Le champ d’intervention des inspecteurs est défini par le code de la santé publique. Pour ce qui concerne un établissement sanitaire ou médico-social, cela regroupe : l’organisation et le fonctionnement général de la structure ou de l’établissement ; le droit des usagers ; la conformité des équipements ; l’organisation des soins et la prise en charge médicale ; le respect des bonnes pratiques professionnelles ; les éléments d’environnement ayant un impact sur la santé  (qualité de l’eaux et de l’air, déchets, hygiène…) ; l’habitat et la qualité de vie ; la bonne mise en place d’animations et liens sociaux ; la prévention de la maltraitance ; la gestion des risques.

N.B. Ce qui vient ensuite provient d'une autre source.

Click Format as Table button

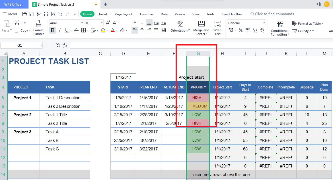[x=308, y=24]
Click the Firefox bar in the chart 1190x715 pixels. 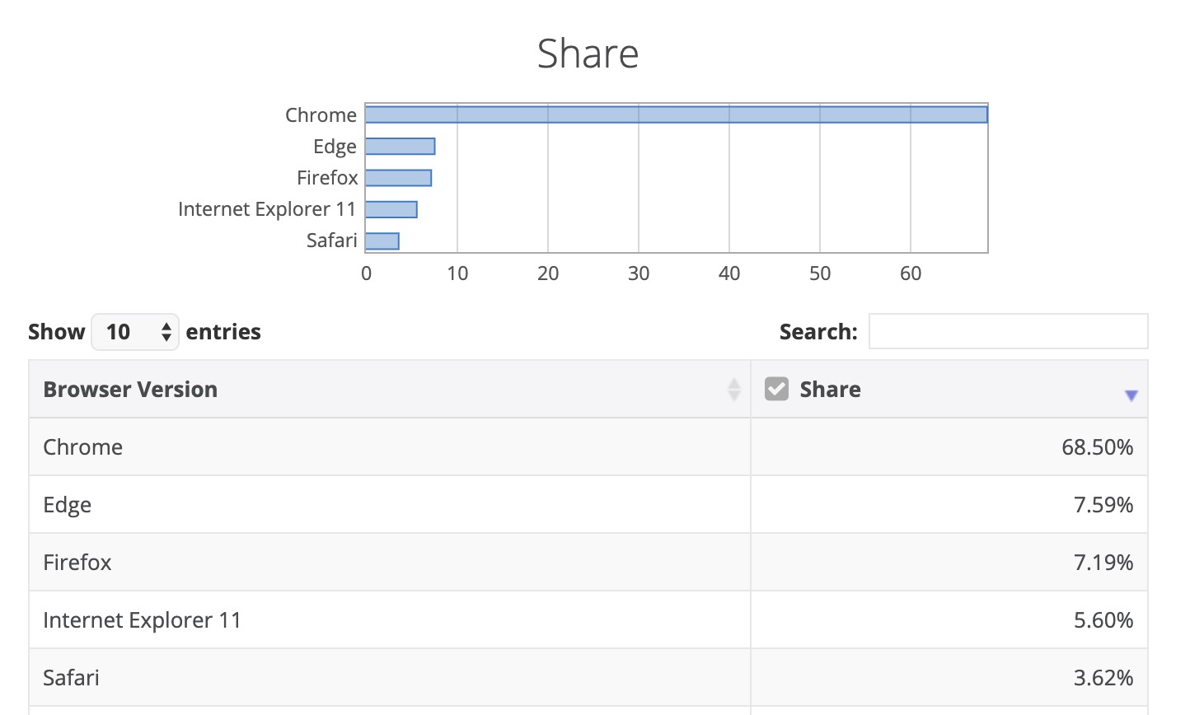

L’ARS est également compétente pour contrôler les dispositions sanitaires définies par le code de l’action sociale et des familles qui relèvent de son financement (contrôle des soins dans le cadre du maintien à domicile par exemple).

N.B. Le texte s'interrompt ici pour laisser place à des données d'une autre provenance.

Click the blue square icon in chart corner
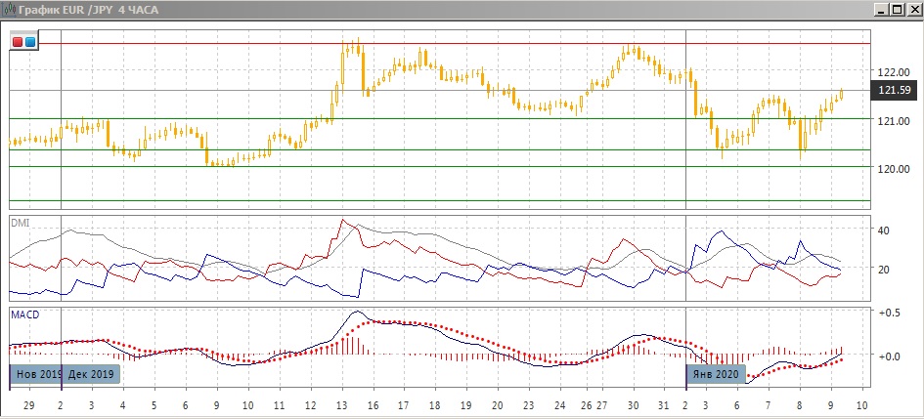The width and height of the screenshot is (924, 419). (x=29, y=42)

Qu’est-ce qui peut résulter d’une inspection ?

Programmées ou non, la plupart des inspections concernent des situations sans risque immédiat pour les usagers. La mission établit, à l’issue de son contrôle, un rapport qui indique les constats réalisés et propose des mesures d’amélioration ; il est adressé à l’établissement par la directrice générale de l’ARS. Ce rapport est assorti de mesures qui peuvent comporter soit des recommandations, dont la mise en œuvre est facultative, soit des prescriptions, qui ont un caractère obligatoire.

La procédure est contradictoire : un délai, allant de quelques jours à quelques semaines selon le degré d’urgence, est donné à l’établissement ou au professionnel inspecté pour répondre au rapport. Souvent, l’établissement ou le professionnel, corrige immédiatement certaines de ses pratiques. Au-delà, il doit présenter un plan d’actions, assorti d’un calendrier précis, et qui donne lieu à des points d’avancement réguliers avec l’ARS.

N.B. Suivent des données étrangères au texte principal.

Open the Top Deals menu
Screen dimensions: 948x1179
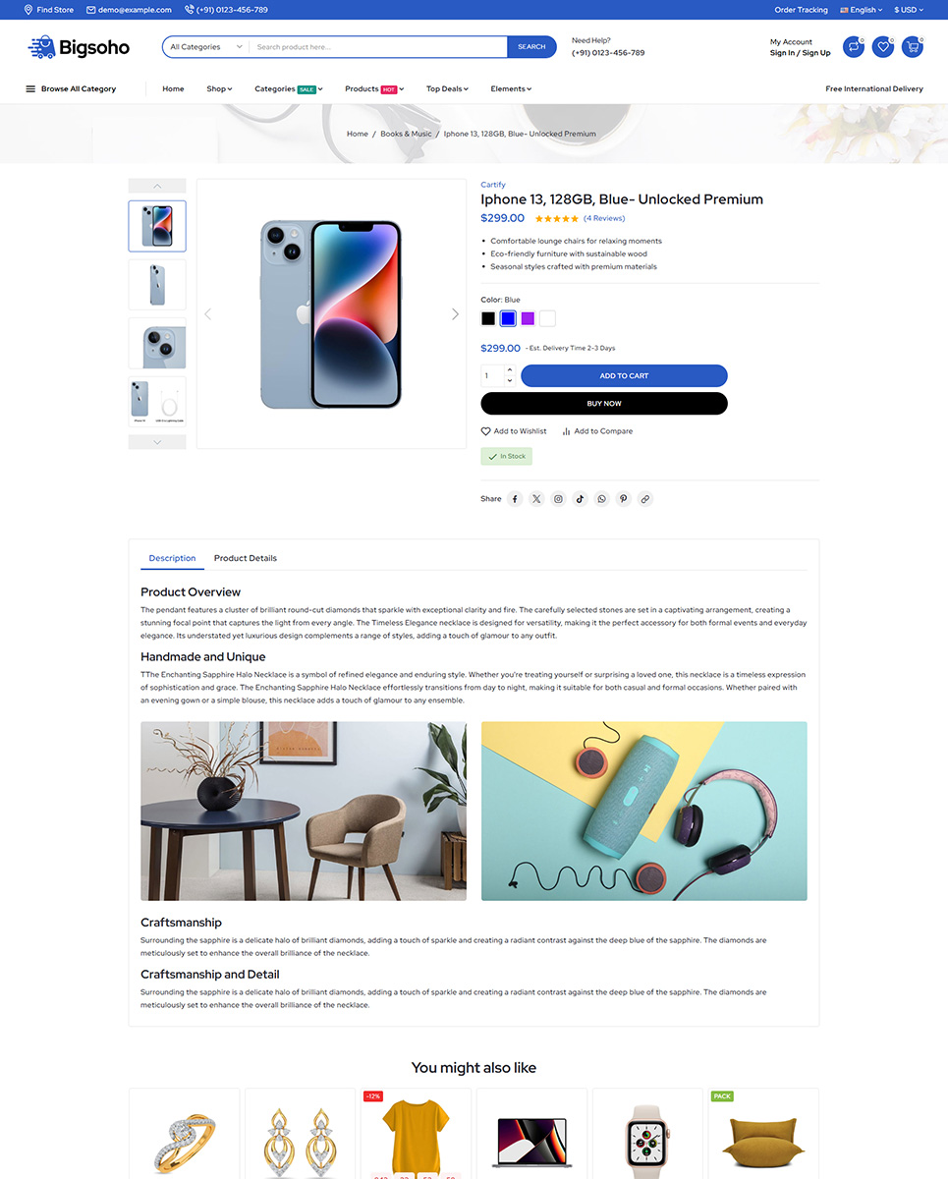447,88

Dans une situation d’une gravité particulière (mise en danger des usagers), la lettre de décision prend la forme d’une injonction, et donne alors automatiquement lieu à une inspection de vérification.

Si les prescriptions ou injonctions ne sont pas suivies d’effet, l’ARS peut prononcer une suspension immédiate d’activité, à l’encontre d’un ou plusieurs praticiens, ou de la totalité de l’établissement – donnant généralement lieu à une mise sous administration provisoire, afin d’assurer la continuité de service dans l’intérêt des usagers (voir ci-dessous).

Les sanctions possibles

a) Sanctions administratives

En dehors des recommandations et des prescriptions, des mesures de police administrative peuvent être prononcées, dans le respect des principes de contradictoire et de proportionnalité des sanctions administratives : injonctions à remédier à des risques liés à la prise en charge, injonctions de remédier à un déséquilibre financier, astreinte journalière, interdiction de gérer toute nouvelle autorisation, sanction financière, administration provisoire par un autre gestionnaire, suspension voire cessation d’activité (qui demande de réorienter les personnes accueillies vers d’autres structures similaires).

b) Suites judiciaires

Des suites de nature judiciaire, notamment par le signalement (sans délai) au Procureur de la République de tout fait constaté lors du contrôle susceptible de constituer un délit ou un crime (art. 40 du code de procédure pénale).